Brasil é o 4º país do mundo a tornar estes dados públicos, que estão consolidados em plataforma on-line.

BRASÍLIA, 29 de novembro de 2018 – Entre os anos de 2010 e 2016, pelo menos 369 solicitações de reconhecimento da condição de refugiado com base em orientação sexual e identidade de gênero foram feitas ao Comitê Nacional para Refugiados (CONARE), que até julho deste ano já deferiu 36% dos casos (134). Apenas 20 foram negadas e outras 20 arquivadas. O restante aguarda a apreciação do comitê, que é presidido pelo Ministério da Justiça.

Estes dados foram divulgados pelo Ministério da Justiça e pelo ACNUR (Agência da ONU para Refugiados), como parte da agenda de eventos relacionados aos “16 Dias de Ativismo contra a Violência de Gênero”, uma campanha global apoiada pelas Nações Unidas. O lançamento teve o apoio da campanha “Livres & Iguais”, da ONU.

O levantamento inédito está consolidado em uma plataforma online, que pode ser consultada aqui. O Brasil é o 4º país no mundo a tornar esses dados públicos. Inglaterra, Noruega e Bélgica já publicaram informações desagregadas sobre solicitações relacionadas à orientação sexual e/ou identidade de gênero.

Os dados revelam que a maioria das solicitações (77,5%) foram apresentadas em São Paulo, e que 65% dos pedidos por orientação sexual foram feitos por homens gays. O levantamento inclui também 28 solicitações (7,5% do total) feitas por pessoas heterossexuais que, por serem ativistas da causa LGBTI, sofrem perseguições em seus países de origem. Em relação aos países de origem, a maior parte das solicitações veio do continente africano, sobretudo da Nigéria (32,7%), seguida de Camarões, Gana, Costa do Marfim e Senegal.

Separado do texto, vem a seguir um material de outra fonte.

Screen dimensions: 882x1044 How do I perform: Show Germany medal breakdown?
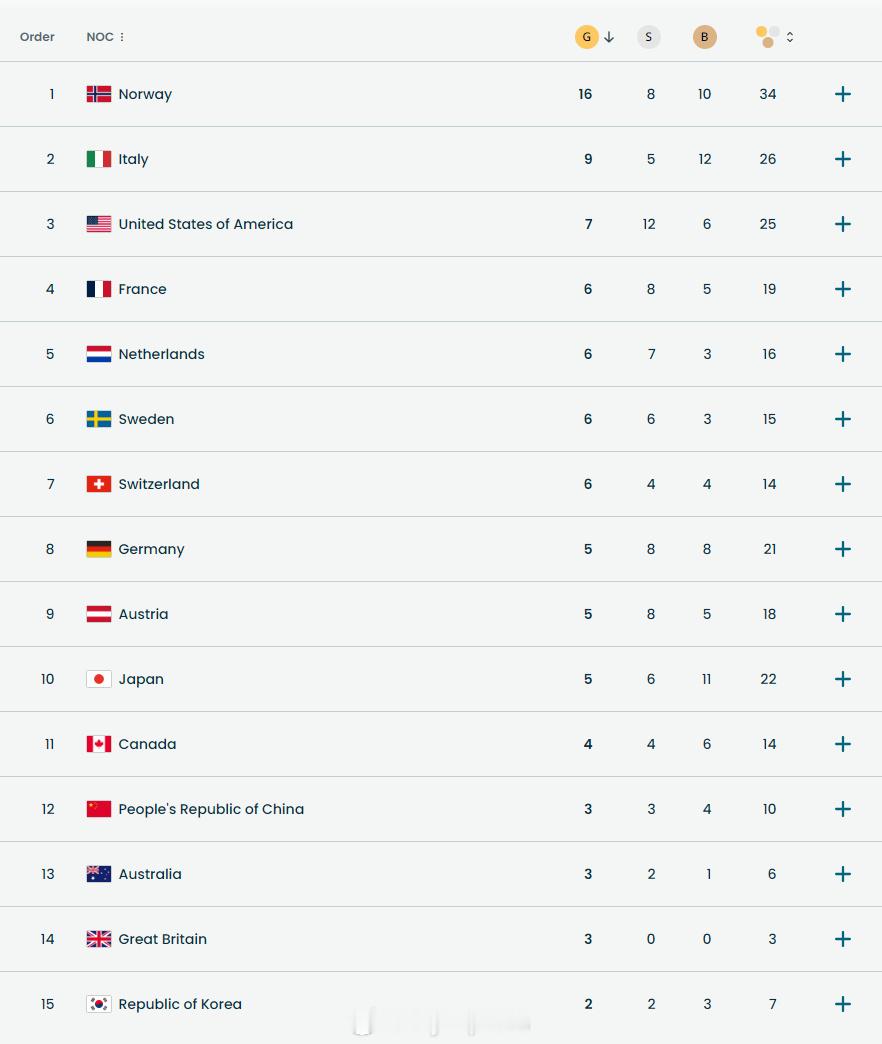pos(843,549)
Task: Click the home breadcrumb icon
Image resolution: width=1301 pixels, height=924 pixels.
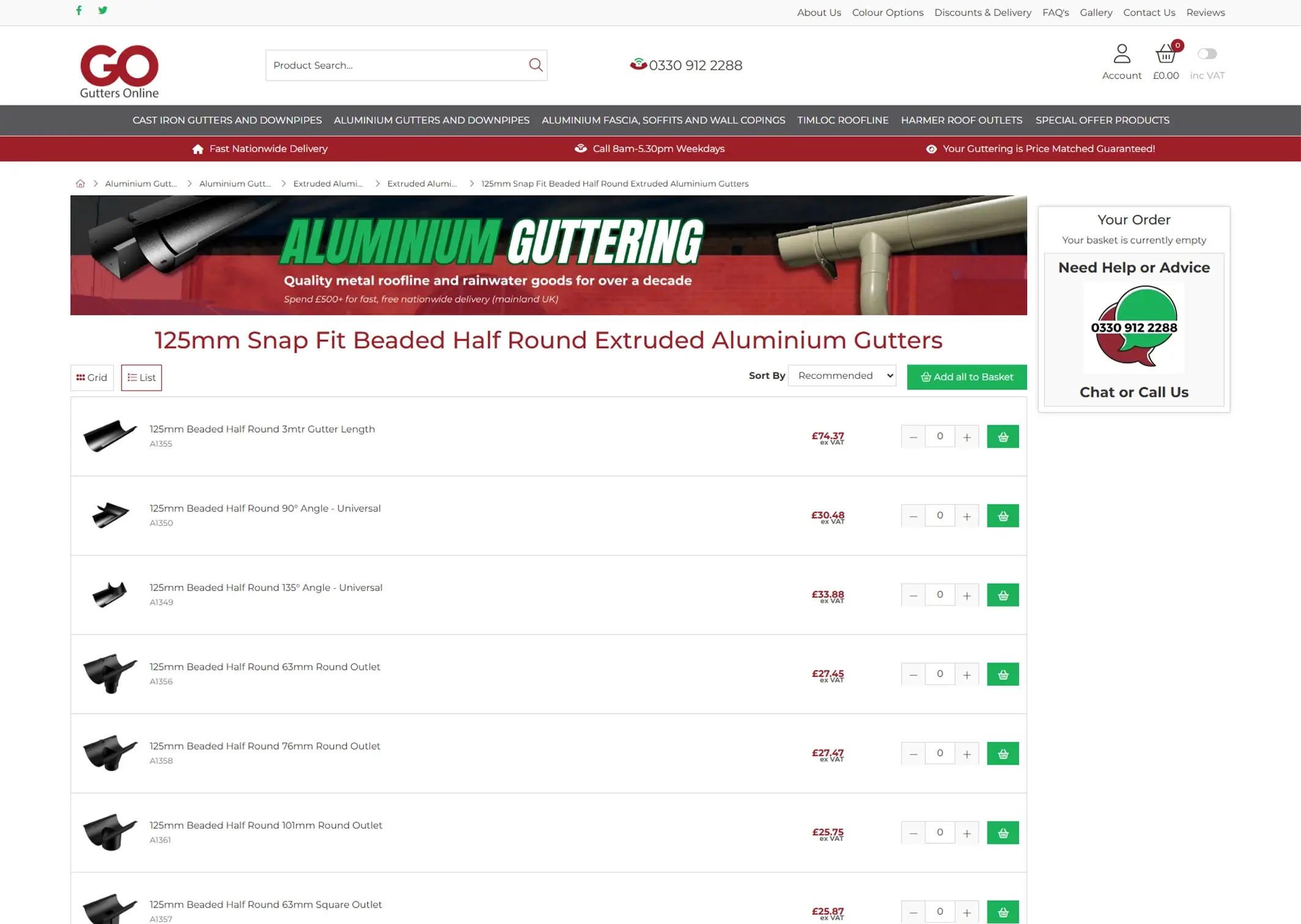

Atualmente, 72 países criminalizam relações consensuais entre pessoas do mesmo sexo, impondo punições como prisão, punições corporais e até a pena de morte. O ACNUR estima que aproximadamente 40 países – entre eles o Brasil – reconhecem solicitações de refúgio cujo fundado temor se relaciona a perseguições motivadas por orientação sexual e por identidade de gênero. No entanto, ainda há muitos países que não adotam tal prática ou cujos procedimentos de reconhecimento da condição de refugiado estão aquém dos parâmetros ideais, o que inclui práticas não condizentes com os direitos humanos das pessoas LGBTI (tal como submissão a procedimentos invasivos e desrespeito ao direito à vida familiar e à privacidade por parte de pessoas refugiadas).

O lançamento da plataforma contou com a presença do coordenador-geral do CONARE, Bernardo Tannuri Laferté, do representante adjunto do ACNUR no Brasil, Federico Martinez, e da refugiada LGBTI Lara Lopes, de Moçambique.